Namibia's U.N. Ambassador Martin Andjaba, who led a fact-finding mission to East Timor and Indonesia last week, said Monday that the Indonesian government is willing to start discussions with U.N. officials in Jakarta on the possibility of sending U.N. experts to refugee camps in West Timor to assess the security situation together with the Indonesian military and police.
"It will be on the basis of their assessment that a decision would then be taken as to whether the humanitarian agencies should go back to West Timor or not," he told a news conference before briefing the Security Council on the mission.
The Sept. 6 killings of the three aid workers - a Croat, an Ethiopian and an American -by a militia mob led to the evacuation of all humanitarian officials from West Timor.
The Security Council and other international organizations have repeatedly called on Indonesia to disarm and disband the militias, who have intimidated aid workers and in some cases prevented refugees from returning to East Timor.
Almost 80% of East Timorese voted to break away from Indonesia in a U.N.-supervised ballot in August 1999. After the vote, pro-Jakarta militias backed by Indonesia's army went on a rampage, killing hundreds of people and forcing hundreds of thousands of others to seek shelter in neighboring West Timor.
Andjaba said the Indonesian government told the delegation that military and police battalions in West Timor had been reinforced to ensure security, and insisted the militias had been disarmed and disbanded.
But he said some delegation members spoke to refugees who"were not necessarily free to express their opinion, simply because the militias are still in the camps and were very active in intimidating the refugees."
Andjaba said the Security Council delegation stressed that the U.N. High Commissioner for Refugees and other agencies can only return to West Timor if their security and safety is guaranteed, "and that is the duty of the Indonesian authorities."
If the Security Council and the Indonesian government approve, U.N. experts would go to West Timor to assess the security situation and would make a recommendation, which would also include whether U.N. security guards need to be stationed there full-time, he said.

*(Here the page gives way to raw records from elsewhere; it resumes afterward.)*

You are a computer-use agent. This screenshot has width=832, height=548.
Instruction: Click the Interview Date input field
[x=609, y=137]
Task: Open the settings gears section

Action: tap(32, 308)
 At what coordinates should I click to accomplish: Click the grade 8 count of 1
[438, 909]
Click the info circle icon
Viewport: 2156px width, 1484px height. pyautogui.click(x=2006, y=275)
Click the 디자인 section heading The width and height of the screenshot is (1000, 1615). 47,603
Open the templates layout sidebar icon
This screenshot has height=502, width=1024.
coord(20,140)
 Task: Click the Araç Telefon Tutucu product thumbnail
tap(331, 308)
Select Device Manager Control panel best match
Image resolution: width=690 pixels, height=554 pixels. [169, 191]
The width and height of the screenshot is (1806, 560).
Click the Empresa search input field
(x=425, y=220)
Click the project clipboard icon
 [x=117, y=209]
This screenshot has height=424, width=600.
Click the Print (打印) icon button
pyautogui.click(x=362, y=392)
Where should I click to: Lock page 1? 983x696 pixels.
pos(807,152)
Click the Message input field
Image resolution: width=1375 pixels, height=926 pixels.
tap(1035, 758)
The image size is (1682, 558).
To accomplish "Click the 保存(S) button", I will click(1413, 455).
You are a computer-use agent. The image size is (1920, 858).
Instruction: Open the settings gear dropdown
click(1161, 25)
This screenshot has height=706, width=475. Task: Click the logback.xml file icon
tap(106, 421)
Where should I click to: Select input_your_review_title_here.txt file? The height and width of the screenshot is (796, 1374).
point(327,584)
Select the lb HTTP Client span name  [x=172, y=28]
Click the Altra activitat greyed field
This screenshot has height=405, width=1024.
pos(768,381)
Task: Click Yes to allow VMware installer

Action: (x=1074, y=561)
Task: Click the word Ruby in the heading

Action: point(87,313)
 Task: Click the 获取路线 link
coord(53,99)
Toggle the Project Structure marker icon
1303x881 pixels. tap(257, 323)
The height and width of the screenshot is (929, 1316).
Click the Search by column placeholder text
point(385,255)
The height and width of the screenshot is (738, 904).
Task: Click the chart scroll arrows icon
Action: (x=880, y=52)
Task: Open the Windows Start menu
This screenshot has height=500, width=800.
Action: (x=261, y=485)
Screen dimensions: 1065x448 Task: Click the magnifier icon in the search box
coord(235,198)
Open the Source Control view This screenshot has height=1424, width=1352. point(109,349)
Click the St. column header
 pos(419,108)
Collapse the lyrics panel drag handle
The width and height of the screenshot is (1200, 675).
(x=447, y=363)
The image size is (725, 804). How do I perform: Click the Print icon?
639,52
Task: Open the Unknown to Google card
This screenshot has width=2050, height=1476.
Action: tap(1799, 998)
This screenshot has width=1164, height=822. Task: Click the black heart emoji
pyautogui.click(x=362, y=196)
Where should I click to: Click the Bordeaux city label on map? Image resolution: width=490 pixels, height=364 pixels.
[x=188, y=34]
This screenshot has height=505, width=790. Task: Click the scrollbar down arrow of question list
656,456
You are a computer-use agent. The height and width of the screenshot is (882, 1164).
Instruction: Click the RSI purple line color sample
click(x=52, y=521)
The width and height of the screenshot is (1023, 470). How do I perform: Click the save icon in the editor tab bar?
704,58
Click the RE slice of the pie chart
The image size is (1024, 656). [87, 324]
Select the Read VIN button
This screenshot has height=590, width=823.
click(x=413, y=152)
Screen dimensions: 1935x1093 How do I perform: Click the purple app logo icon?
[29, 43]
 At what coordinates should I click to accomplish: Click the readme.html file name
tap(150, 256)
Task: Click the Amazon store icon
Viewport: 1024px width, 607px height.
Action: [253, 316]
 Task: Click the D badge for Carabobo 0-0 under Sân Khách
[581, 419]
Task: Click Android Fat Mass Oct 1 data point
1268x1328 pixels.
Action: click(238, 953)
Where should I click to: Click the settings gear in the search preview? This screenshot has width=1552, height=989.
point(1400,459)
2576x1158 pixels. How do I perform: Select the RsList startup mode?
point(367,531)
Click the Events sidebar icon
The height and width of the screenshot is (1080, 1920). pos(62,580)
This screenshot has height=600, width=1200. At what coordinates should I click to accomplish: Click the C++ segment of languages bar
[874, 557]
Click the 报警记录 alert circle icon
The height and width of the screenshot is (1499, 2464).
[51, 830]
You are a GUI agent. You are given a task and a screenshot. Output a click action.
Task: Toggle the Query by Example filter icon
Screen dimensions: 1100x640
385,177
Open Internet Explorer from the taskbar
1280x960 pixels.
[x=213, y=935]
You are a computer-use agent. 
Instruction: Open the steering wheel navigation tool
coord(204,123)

When the UNHCR goes back, it will register refugees to determine how many there are, and how many want to settle in Indonesia and how many want to return to East Timor, which is now under U.N. administration in its transition to independence, Andjaba said. The Indonesian government maintains there are 130,000 refugees but East Timorese leaders say there are between 60,000 and 70,000, he said.
Indonesian Attorney General Marzuki Darusman announced Thursday that the trials of 21 soldiers, police and militia members indicted in last year's violence in East Timor will start in January.
Andjaba said the delegation believes the Indonesian government should be given a chance to prosecute those indicted, and see whether or not they need international assistance.